GIVEN INSTRUCTION: Rescale only the listing between the lines holding "Where should I" and "point(188,85)", inclusive. Copy those lines with the request text unchanged, but multiply every click coordinate by 0.6 and round to whole numbers (halves up), leaving the pictures out.

DATA LISTING:
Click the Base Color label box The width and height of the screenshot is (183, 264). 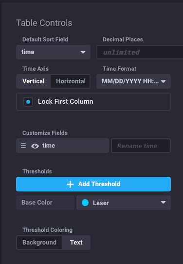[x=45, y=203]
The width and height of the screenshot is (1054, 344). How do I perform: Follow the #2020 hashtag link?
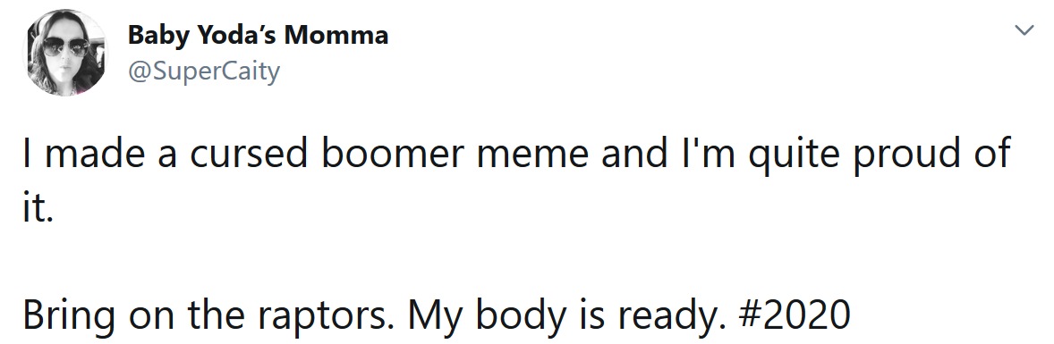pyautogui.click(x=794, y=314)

--

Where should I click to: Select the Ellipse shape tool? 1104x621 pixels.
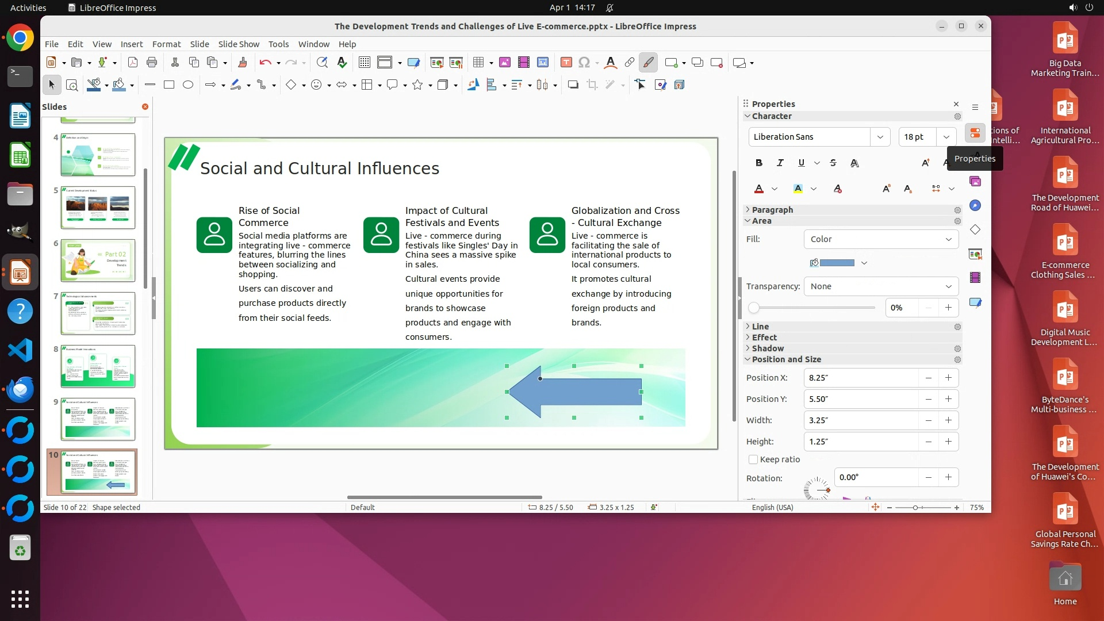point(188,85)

WORKED ANSWER:
Where should I click to: Select the Ellipse shape tool? 1104x621 pixels.
point(113,51)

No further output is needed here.